§ ЗАДАНИЕ
Перепишите все пункты ниже, переименовав «Batteries» в «Accessories». Больше ничего не меняйте.

§ ИСХОДНЫЕ ДАННЫЕ
»»

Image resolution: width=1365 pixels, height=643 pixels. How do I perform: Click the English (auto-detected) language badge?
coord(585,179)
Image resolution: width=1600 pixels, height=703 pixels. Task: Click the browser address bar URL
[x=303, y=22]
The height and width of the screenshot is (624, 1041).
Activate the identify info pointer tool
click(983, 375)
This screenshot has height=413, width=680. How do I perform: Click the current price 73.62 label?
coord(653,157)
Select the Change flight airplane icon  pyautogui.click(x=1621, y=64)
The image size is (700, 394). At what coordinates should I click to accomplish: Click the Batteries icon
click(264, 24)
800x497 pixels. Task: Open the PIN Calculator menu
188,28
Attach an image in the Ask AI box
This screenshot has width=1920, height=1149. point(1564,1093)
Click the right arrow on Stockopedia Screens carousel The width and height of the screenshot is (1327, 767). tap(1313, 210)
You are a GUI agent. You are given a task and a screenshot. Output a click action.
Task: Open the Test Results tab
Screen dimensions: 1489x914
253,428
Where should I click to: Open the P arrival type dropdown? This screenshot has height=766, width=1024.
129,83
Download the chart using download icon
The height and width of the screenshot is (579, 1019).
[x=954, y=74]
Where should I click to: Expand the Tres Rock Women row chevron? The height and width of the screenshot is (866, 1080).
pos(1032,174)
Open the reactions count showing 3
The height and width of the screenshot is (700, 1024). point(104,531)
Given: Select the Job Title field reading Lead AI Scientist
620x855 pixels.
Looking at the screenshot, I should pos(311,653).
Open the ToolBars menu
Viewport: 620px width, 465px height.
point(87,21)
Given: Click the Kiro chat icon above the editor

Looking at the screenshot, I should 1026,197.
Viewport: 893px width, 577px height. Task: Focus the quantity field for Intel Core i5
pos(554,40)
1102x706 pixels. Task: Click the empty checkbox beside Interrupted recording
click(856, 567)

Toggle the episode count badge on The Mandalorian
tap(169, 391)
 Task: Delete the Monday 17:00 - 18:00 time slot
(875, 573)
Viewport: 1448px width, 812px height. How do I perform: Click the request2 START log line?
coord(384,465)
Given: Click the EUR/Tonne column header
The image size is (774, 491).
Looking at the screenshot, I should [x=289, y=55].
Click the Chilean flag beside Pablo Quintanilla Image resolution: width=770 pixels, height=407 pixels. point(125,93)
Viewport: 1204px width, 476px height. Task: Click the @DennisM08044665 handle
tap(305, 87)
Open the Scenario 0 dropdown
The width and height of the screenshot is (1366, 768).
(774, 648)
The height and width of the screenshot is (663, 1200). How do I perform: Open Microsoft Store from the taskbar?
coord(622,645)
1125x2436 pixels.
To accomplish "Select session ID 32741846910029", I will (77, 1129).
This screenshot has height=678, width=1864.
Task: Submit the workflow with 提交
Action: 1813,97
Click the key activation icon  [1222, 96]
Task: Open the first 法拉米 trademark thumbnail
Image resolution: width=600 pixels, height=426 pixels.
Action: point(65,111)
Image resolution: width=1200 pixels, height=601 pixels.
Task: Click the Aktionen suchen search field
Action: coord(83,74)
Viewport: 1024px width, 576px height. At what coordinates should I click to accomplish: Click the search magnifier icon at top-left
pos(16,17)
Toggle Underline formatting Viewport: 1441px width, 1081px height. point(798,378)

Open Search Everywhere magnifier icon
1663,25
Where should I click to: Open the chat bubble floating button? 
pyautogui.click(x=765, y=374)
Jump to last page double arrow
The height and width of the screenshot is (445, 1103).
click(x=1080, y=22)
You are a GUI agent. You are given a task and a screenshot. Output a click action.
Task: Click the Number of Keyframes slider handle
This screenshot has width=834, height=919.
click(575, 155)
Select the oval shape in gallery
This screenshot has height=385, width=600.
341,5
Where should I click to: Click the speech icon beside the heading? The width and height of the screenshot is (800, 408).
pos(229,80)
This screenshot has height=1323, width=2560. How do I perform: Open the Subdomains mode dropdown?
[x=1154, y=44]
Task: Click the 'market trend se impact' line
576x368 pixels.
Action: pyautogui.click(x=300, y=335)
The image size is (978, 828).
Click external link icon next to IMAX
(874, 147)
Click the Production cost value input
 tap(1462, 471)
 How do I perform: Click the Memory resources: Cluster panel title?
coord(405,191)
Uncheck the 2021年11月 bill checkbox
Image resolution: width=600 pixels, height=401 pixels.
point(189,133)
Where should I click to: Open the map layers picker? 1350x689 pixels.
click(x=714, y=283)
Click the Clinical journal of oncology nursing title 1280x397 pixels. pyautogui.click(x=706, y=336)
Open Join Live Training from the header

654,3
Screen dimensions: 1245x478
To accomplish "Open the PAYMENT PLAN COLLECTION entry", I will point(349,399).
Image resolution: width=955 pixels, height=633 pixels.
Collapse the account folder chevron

««

§ РЕЗУЛЬТАТ
Image resolution: width=1365 pixels, height=643 pixels. How do I perform: Click the English (auto-detected) language badge?
coord(585,179)
Image resolution: width=1600 pixels, height=703 pixels. Task: Click the browser address bar URL
[x=303, y=22]
The height and width of the screenshot is (624, 1041).
Activate the identify info pointer tool
click(983, 375)
This screenshot has height=413, width=680. How do I perform: Click the current price 73.62 label?
coord(653,157)
Select the Change flight airplane icon  pyautogui.click(x=1621, y=64)
The image size is (700, 394). At what coordinates should I click to accomplish: Click the Accessories icon
click(264, 24)
800x497 pixels. Task: Open the PIN Calculator menu
188,28
Attach an image in the Ask AI box
This screenshot has width=1920, height=1149. point(1564,1093)
Click the right arrow on Stockopedia Screens carousel The width and height of the screenshot is (1327, 767). tap(1313, 210)
You are a GUI agent. You are given a task and a screenshot. Output a click action.
Task: Open the Test Results tab
Screen dimensions: 1489x914
253,428
Where should I click to: Open the P arrival type dropdown? This screenshot has height=766, width=1024.
129,83
Download the chart using download icon
The height and width of the screenshot is (579, 1019).
[x=954, y=74]
Where should I click to: Expand the Tres Rock Women row chevron? The height and width of the screenshot is (866, 1080).
pos(1032,174)
Open the reactions count showing 3
The height and width of the screenshot is (700, 1024). point(104,531)
Given: Select the Job Title field reading Lead AI Scientist
620x855 pixels.
Looking at the screenshot, I should pos(311,653).
Open the ToolBars menu
Viewport: 620px width, 465px height.
point(87,21)
Given: Click the Kiro chat icon above the editor

Looking at the screenshot, I should 1026,197.
Viewport: 893px width, 577px height. Task: Focus the quantity field for Intel Core i5
pos(554,40)
1102x706 pixels. Task: Click the empty checkbox beside Interrupted recording
click(856, 567)

Toggle the episode count badge on The Mandalorian
tap(169, 391)
 Task: Delete the Monday 17:00 - 18:00 time slot
(875, 573)
Viewport: 1448px width, 812px height. How do I perform: Click the request2 START log line?
coord(384,465)
Given: Click the EUR/Tonne column header
The image size is (774, 491).
Looking at the screenshot, I should [x=289, y=55].
Click the Chilean flag beside Pablo Quintanilla Image resolution: width=770 pixels, height=407 pixels. point(125,93)
Viewport: 1204px width, 476px height. Task: Click the @DennisM08044665 handle
tap(305, 87)
Open the Scenario 0 dropdown
The width and height of the screenshot is (1366, 768).
(774, 648)
The height and width of the screenshot is (663, 1200). How do I perform: Open Microsoft Store from the taskbar?
coord(622,645)
1125x2436 pixels.
To accomplish "Select session ID 32741846910029", I will (77, 1129).
This screenshot has height=678, width=1864.
Task: Submit the workflow with 提交
Action: 1813,97
Click the key activation icon  [1222, 96]
Task: Open the first 法拉米 trademark thumbnail
Image resolution: width=600 pixels, height=426 pixels.
Action: point(65,111)
Image resolution: width=1200 pixels, height=601 pixels.
Task: Click the Aktionen suchen search field
Action: coord(83,74)
Viewport: 1024px width, 576px height. At what coordinates should I click to accomplish: Click the search magnifier icon at top-left
pos(16,17)
Toggle Underline formatting Viewport: 1441px width, 1081px height. point(798,378)

Open Search Everywhere magnifier icon
1663,25
Where should I click to: Open the chat bubble floating button? 
pyautogui.click(x=765, y=374)
Jump to last page double arrow
The height and width of the screenshot is (445, 1103).
click(x=1080, y=22)
You are a GUI agent. You are given a task and a screenshot. Output a click action.
Task: Click the Number of Keyframes slider handle
This screenshot has width=834, height=919.
click(575, 155)
Select the oval shape in gallery
This screenshot has height=385, width=600.
341,5
Where should I click to: Click the speech icon beside the heading? The width and height of the screenshot is (800, 408).
pos(229,80)
This screenshot has height=1323, width=2560. How do I perform: Open the Subdomains mode dropdown?
[x=1154, y=44]
Task: Click the 'market trend se impact' line
576x368 pixels.
Action: pyautogui.click(x=300, y=335)
The image size is (978, 828).
Click external link icon next to IMAX
(874, 147)
Click the Production cost value input
 tap(1462, 471)
 How do I perform: Click the Memory resources: Cluster panel title?
coord(405,191)
Uncheck the 2021年11月 bill checkbox
Image resolution: width=600 pixels, height=401 pixels.
point(189,133)
Where should I click to: Open the map layers picker? 1350x689 pixels.
click(x=714, y=283)
Click the Clinical journal of oncology nursing title 1280x397 pixels. pyautogui.click(x=706, y=336)
Open Join Live Training from the header

654,3
Screen dimensions: 1245x478
To accomplish "Open the PAYMENT PLAN COLLECTION entry", I will point(349,399).
Image resolution: width=955 pixels, height=633 pixels.
Collapse the account folder chevron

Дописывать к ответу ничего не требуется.